━━━ TEXT SECTION ━━━

8 years ago, My New Neighbour member Shelby had the opportunity to visit a flower farm at Lake Naivasha. She discovered that the workers were only paid $1/day, were regularly exposed to toxic chemicals and received minimal, if any, social programs and benefits. Chemical runoff into the lake was also a significant problem. Thanks to a local demand for environmental protection and a consumer demand for ethical flowers, things are changing at Lake Naivasha:

At that lake, for example, roses at the Oserian flower farm are now grown with geothermal waste heat to cut energy use. And no roses are grown within 0.31 miles of the lake to ensure no pesticide runoff.”

2. Buy Local And Seasonal Flowers

Buying local flowers means you have a better idea of the labour and safety conditions your florals were grown and distributed in while also economically supporting your local community. It also means a lower environmental impact from transportation and more food for those precious bees. Local flowers often last longer than internationally distributed ones because they are better acclimatized to Canadian weather.

Choosing seasonal flowers means less of an environmental impact than flowers forced to grow out of season. Seasonal flowers may also be more friendly to your budget.

If you are looking for ethical flowers for your wedding or event, research which flowers in your area are seasonal during the month of your event. In Canada seasonal flowers include:

  • Spring: peonies, lilacs, hydrangea, sweet peas, cherry blossoms, daffodils, tulips, lilies, spray mums
  • Summer: sunflowers, gerbera daisies, stock, calla lilies, delphiniums, iris, dahlias, bells of Ireland, gladiolus
  • Autumn: asters, chrysanthemums, hydrangeas, marigolds, snapdragons, autumn leaves, pumpkins
  • Winter: ivy, evergreens, willow branches, poinsettias, star of bethlehem, disbuds, lilies, gerbera daisies, cymbidium orchids

A good place to start looking for local and seasonal flowers is a florist at your local farmer’s market.

You can also keep an eye on your friends or neighbour’s gardens to see what flowers they might let you use for your special event. For example, in late June peonies are blossoming everywhere in Calgary! With a humble ask of peony-growing friends, you could add an eco-friendly and affordable floral touch to your home or event.

3. Ask Your Local Florist

Ask your florist:

Is any of your stock fair trade, local or organic?

Where do you source your flowers from, and why?

Are you currently carrying flowers that are seasonal in Canada?

If the florist you are talking to has no idea about the story behind their flowers, your questions can help encourage them to do some research and consider stocking flowers that support a love for people and the planet.

My New Neighbour-approved florists in Calgary:

Fall for Florals - supporting Canadian grown flowers for weddings and events. (Also the florist Shelby hired for her wedding)

Antheia Floral Boutique - the only floral shop in Calgary specifically dedicated to sourcing ethical flowers.

Amborella - supporting Canadian grown flowers for delivery, weekly floral subscriptions, workshops and events.

Flowers at the Market YYC -  a shop selling local and seasonal flowers at the Calgary Farmer’s market. 95% of their flowers are sourced from BC, including their potted plants and orchids.

Ethical florists across Canada:

Western Canada: Florist Supply 

Vancouver: Studio Full Bloom 

Toronto: Ecostems

Montreal: Floralia

 Photo:  @miltonphoto

Photo: @miltonphoto


4. Choose Hardy Breeds

Hardy flowers have a long vase life, require less temperature regulation than a delicate flower, and are easy to care for. This means they will last longer and require less energy input during transport.

Examples of hardy flowers:

Chrysanthemums

Daisies

Carnations

Craspedia

Succulents

Tropical Flowers (lilies, birds of paradise, ginger)

 Photo:  @heyvian

Photo: @heyvian


5. Buy Potted Plants

A potted plant will last much longer than cut flowers and some even improve air quality. The gift of a potted plant, like a low maintenance succulent or friendly fern, can bring beauty to your loved ones lives much longer than a bouquet will.

We’ve also been noticing a trend of potted succulents at weddings - a gorgeous and sustainable decor choice!

All florals pictured in this post are by Fall for Florals.

━━━

◆ TASKS TO CARRY OUT ◆
a) In the flower-buying guide, what share of the flowers at Flowers at the Market YYC come from BC?
b) Repeat word for word the part of the flower-buying guide that opens with the words containing "We’ve also been" and closes with "Fall for Florals.".

━━━ DATASET EXCERPTS ━━━

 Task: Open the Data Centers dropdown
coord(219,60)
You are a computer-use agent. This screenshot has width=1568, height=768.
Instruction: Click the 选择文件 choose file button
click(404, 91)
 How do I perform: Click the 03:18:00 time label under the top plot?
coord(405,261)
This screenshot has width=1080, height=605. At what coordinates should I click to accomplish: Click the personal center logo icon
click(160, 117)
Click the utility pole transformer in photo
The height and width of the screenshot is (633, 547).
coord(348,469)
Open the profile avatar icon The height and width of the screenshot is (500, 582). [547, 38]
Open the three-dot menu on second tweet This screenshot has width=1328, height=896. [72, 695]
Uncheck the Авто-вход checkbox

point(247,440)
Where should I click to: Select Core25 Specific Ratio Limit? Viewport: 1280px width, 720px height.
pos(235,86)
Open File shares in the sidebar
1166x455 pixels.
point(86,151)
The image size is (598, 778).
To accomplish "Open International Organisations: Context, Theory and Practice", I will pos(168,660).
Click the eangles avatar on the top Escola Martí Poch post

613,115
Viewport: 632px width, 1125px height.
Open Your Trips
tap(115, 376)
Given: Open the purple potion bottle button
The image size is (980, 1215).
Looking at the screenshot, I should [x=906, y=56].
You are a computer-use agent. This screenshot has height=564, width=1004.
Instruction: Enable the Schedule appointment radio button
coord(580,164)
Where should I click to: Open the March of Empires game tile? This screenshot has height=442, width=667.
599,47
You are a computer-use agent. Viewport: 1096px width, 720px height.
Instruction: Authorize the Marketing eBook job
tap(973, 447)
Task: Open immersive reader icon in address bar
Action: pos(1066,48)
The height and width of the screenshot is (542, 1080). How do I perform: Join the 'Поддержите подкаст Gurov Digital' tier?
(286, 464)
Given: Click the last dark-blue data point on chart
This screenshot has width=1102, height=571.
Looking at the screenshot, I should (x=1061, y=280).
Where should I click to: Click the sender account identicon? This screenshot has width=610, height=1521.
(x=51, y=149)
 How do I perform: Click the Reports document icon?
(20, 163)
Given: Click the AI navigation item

━━━

◆ SOLVED TASKS ◆
a) 95% of their flowers, including their potted plants and orchids.

b)
We’ve also been noticing a trend of potted succulents at weddings - a gorgeous and sustainable decor choice!

All florals pictured in this post are by Fall for Florals.